# DATA PROVIDED
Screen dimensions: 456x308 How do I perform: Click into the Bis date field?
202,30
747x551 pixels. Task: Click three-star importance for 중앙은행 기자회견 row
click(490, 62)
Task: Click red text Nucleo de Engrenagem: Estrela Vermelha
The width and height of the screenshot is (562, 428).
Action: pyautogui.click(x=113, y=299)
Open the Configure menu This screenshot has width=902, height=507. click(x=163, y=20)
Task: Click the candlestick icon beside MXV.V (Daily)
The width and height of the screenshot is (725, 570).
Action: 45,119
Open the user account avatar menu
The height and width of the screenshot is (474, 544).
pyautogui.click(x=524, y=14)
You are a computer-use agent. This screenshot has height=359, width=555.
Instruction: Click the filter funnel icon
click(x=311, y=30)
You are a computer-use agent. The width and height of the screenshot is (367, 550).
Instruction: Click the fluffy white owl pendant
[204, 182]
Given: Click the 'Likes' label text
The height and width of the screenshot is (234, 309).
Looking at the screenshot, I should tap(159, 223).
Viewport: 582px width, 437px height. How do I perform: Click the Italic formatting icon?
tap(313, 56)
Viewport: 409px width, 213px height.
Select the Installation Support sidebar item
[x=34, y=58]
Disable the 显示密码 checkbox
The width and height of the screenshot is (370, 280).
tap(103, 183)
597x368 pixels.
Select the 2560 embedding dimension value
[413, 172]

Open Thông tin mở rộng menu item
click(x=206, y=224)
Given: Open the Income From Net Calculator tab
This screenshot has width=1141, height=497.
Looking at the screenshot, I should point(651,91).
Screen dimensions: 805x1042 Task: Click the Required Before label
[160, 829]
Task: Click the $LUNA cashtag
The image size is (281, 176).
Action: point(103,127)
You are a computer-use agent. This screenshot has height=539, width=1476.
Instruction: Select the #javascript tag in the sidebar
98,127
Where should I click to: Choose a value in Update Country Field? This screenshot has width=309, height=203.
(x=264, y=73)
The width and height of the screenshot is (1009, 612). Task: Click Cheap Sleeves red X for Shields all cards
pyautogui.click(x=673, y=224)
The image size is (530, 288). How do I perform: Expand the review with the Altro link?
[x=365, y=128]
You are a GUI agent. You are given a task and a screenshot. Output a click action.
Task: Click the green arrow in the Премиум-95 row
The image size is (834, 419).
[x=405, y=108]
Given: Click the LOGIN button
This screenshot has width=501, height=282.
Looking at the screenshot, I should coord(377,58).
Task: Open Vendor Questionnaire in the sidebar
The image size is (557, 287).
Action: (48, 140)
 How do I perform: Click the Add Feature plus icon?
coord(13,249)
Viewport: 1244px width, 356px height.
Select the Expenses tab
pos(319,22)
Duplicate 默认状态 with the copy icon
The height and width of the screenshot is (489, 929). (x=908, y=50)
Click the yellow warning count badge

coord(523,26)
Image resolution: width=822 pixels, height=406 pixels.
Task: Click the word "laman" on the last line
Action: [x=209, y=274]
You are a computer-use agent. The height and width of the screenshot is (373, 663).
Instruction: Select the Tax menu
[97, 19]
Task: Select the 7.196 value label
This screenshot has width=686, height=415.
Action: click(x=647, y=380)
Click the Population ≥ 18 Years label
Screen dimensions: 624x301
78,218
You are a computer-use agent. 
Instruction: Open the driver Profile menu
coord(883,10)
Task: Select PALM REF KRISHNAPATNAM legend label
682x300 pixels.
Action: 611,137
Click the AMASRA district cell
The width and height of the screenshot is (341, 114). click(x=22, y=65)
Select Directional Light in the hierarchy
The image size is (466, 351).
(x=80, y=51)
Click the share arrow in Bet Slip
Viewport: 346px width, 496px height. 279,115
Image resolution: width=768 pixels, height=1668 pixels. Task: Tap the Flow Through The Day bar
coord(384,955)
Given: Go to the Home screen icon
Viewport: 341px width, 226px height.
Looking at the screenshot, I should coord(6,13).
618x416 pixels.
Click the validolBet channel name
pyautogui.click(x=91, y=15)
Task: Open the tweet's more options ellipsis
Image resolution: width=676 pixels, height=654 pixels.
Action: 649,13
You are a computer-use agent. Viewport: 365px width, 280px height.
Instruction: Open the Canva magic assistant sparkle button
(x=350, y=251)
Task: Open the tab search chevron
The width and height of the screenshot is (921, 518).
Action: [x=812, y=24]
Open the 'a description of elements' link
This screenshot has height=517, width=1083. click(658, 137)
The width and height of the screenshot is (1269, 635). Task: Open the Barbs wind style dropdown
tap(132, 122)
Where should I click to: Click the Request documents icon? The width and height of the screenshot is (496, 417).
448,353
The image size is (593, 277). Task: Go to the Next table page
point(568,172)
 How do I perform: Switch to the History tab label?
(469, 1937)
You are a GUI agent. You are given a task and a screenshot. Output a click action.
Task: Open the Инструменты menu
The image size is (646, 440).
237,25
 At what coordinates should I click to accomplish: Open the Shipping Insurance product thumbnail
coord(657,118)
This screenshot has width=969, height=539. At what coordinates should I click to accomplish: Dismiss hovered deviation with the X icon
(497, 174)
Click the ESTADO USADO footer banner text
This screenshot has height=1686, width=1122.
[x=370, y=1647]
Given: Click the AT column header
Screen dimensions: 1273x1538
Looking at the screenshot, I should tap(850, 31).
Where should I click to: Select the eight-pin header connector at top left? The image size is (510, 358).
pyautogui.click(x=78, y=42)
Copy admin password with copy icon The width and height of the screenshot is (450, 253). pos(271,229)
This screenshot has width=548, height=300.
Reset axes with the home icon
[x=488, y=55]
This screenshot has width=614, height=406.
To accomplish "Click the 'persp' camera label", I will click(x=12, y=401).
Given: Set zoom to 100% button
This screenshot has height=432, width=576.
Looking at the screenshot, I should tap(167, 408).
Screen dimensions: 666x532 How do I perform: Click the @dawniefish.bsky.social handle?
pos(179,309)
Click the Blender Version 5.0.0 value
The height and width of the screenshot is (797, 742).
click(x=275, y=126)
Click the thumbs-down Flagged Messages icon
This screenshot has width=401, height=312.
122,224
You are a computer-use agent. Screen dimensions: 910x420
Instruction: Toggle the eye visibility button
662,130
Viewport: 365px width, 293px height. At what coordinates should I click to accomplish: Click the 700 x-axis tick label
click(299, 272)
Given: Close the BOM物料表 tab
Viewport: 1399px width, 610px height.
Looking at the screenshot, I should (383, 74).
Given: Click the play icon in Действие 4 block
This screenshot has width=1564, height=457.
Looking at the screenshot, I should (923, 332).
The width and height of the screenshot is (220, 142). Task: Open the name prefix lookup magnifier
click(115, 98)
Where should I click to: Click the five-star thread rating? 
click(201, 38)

# TASK INSTRUCTIONS
All of the material shown above should be written out exactly.

# EXPECTED ANSWER
Screen dimensions: 456x308 How do I perform: Click into the Bis date field?
202,30
747x551 pixels. Task: Click three-star importance for 중앙은행 기자회견 row
click(490, 62)
Task: Click red text Nucleo de Engrenagem: Estrela Vermelha
The width and height of the screenshot is (562, 428).
Action: pyautogui.click(x=113, y=299)
Open the Configure menu This screenshot has width=902, height=507. click(x=163, y=20)
Task: Click the candlestick icon beside MXV.V (Daily)
The width and height of the screenshot is (725, 570).
Action: 45,119
Open the user account avatar menu
The height and width of the screenshot is (474, 544).
pyautogui.click(x=524, y=14)
You are a computer-use agent. This screenshot has height=359, width=555.
Instruction: Click the filter funnel icon
click(x=311, y=30)
You are a computer-use agent. The width and height of the screenshot is (367, 550).
Instruction: Click the fluffy white owl pendant
[204, 182]
Given: Click the 'Likes' label text
The height and width of the screenshot is (234, 309).
Looking at the screenshot, I should tap(159, 223).
Viewport: 582px width, 437px height. How do I perform: Click the Italic formatting icon?
tap(313, 56)
Viewport: 409px width, 213px height.
Select the Installation Support sidebar item
[x=34, y=58]
Disable the 显示密码 checkbox
The width and height of the screenshot is (370, 280).
tap(103, 183)
597x368 pixels.
Select the 2560 embedding dimension value
[413, 172]

Open Thông tin mở rộng menu item
click(x=206, y=224)
Given: Open the Income From Net Calculator tab
This screenshot has width=1141, height=497.
Looking at the screenshot, I should point(651,91).
Screen dimensions: 805x1042 Task: Click the Required Before label
[160, 829]
Task: Click the $LUNA cashtag
The image size is (281, 176).
Action: point(103,127)
You are a computer-use agent. This screenshot has height=539, width=1476.
Instruction: Select the #javascript tag in the sidebar
98,127
Where should I click to: Choose a value in Update Country Field? This screenshot has width=309, height=203.
(x=264, y=73)
The width and height of the screenshot is (1009, 612). Task: Click Cheap Sleeves red X for Shields all cards
pyautogui.click(x=673, y=224)
The image size is (530, 288). How do I perform: Expand the review with the Altro link?
[x=365, y=128]
You are a GUI agent. You are given a task and a screenshot. Output a click action.
Task: Click the green arrow in the Премиум-95 row
The image size is (834, 419).
[x=405, y=108]
Given: Click the LOGIN button
This screenshot has width=501, height=282.
Looking at the screenshot, I should coord(377,58).
Task: Open Vendor Questionnaire in the sidebar
The image size is (557, 287).
Action: (48, 140)
 How do I perform: Click the Add Feature plus icon?
coord(13,249)
Viewport: 1244px width, 356px height.
Select the Expenses tab
pos(319,22)
Duplicate 默认状态 with the copy icon
The height and width of the screenshot is (489, 929). (x=908, y=50)
Click the yellow warning count badge

coord(523,26)
Image resolution: width=822 pixels, height=406 pixels.
Task: Click the word "laman" on the last line
Action: [x=209, y=274]
You are a computer-use agent. The height and width of the screenshot is (373, 663).
Instruction: Select the Tax menu
[97, 19]
Task: Select the 7.196 value label
This screenshot has width=686, height=415.
Action: click(x=647, y=380)
Click the Population ≥ 18 Years label
Screen dimensions: 624x301
78,218
You are a computer-use agent. 
Instruction: Open the driver Profile menu
coord(883,10)
Task: Select PALM REF KRISHNAPATNAM legend label
682x300 pixels.
Action: 611,137
Click the AMASRA district cell
The width and height of the screenshot is (341, 114). click(x=22, y=65)
Select Directional Light in the hierarchy
The image size is (466, 351).
(x=80, y=51)
Click the share arrow in Bet Slip
Viewport: 346px width, 496px height. 279,115
Image resolution: width=768 pixels, height=1668 pixels. Task: Tap the Flow Through The Day bar
coord(384,955)
Given: Go to the Home screen icon
Viewport: 341px width, 226px height.
Looking at the screenshot, I should coord(6,13).
618x416 pixels.
Click the validolBet channel name
pyautogui.click(x=91, y=15)
Task: Open the tweet's more options ellipsis
Image resolution: width=676 pixels, height=654 pixels.
Action: 649,13
You are a computer-use agent. Viewport: 365px width, 280px height.
Instruction: Open the Canva magic assistant sparkle button
(x=350, y=251)
Task: Open the tab search chevron
The width and height of the screenshot is (921, 518).
Action: [x=812, y=24]
Open the 'a description of elements' link
This screenshot has height=517, width=1083. click(658, 137)
The width and height of the screenshot is (1269, 635). Task: Open the Barbs wind style dropdown
tap(132, 122)
Where should I click to: Click the Request documents icon? The width and height of the screenshot is (496, 417).
448,353
The image size is (593, 277). Task: Go to the Next table page
point(568,172)
 How do I perform: Switch to the History tab label?
(469, 1937)
You are a GUI agent. You are given a task and a screenshot. Output a click action.
Task: Open the Инструменты menu
The image size is (646, 440).
237,25
 At what coordinates should I click to accomplish: Open the Shipping Insurance product thumbnail
coord(657,118)
This screenshot has width=969, height=539. At what coordinates should I click to accomplish: Dismiss hovered deviation with the X icon
(497, 174)
Click the ESTADO USADO footer banner text
This screenshot has height=1686, width=1122.
[x=370, y=1647]
Given: Click the AT column header
Screen dimensions: 1273x1538
Looking at the screenshot, I should tap(850, 31).
Where should I click to: Select the eight-pin header connector at top left? The image size is (510, 358).
pyautogui.click(x=78, y=42)
Copy admin password with copy icon The width and height of the screenshot is (450, 253). pos(271,229)
This screenshot has width=548, height=300.
Reset axes with the home icon
[x=488, y=55]
This screenshot has width=614, height=406.
To accomplish "Click the 'persp' camera label", I will click(x=12, y=401).
Given: Set zoom to 100% button
This screenshot has height=432, width=576.
Looking at the screenshot, I should tap(167, 408).
Screen dimensions: 666x532 How do I perform: Click the @dawniefish.bsky.social handle?
pos(179,309)
Click the Blender Version 5.0.0 value
The height and width of the screenshot is (797, 742).
click(x=275, y=126)
Click the thumbs-down Flagged Messages icon
This screenshot has width=401, height=312.
122,224
You are a computer-use agent. Screen dimensions: 910x420
Instruction: Toggle the eye visibility button
662,130
Viewport: 365px width, 293px height. At what coordinates should I click to accomplish: Click the 700 x-axis tick label
click(299, 272)
Given: Close the BOM物料表 tab
Viewport: 1399px width, 610px height.
Looking at the screenshot, I should (383, 74).
Given: Click the play icon in Действие 4 block
This screenshot has width=1564, height=457.
Looking at the screenshot, I should (923, 332).
The width and height of the screenshot is (220, 142). Task: Open the name prefix lookup magnifier
click(115, 98)
Where should I click to: Click the five-star thread rating? 
click(201, 38)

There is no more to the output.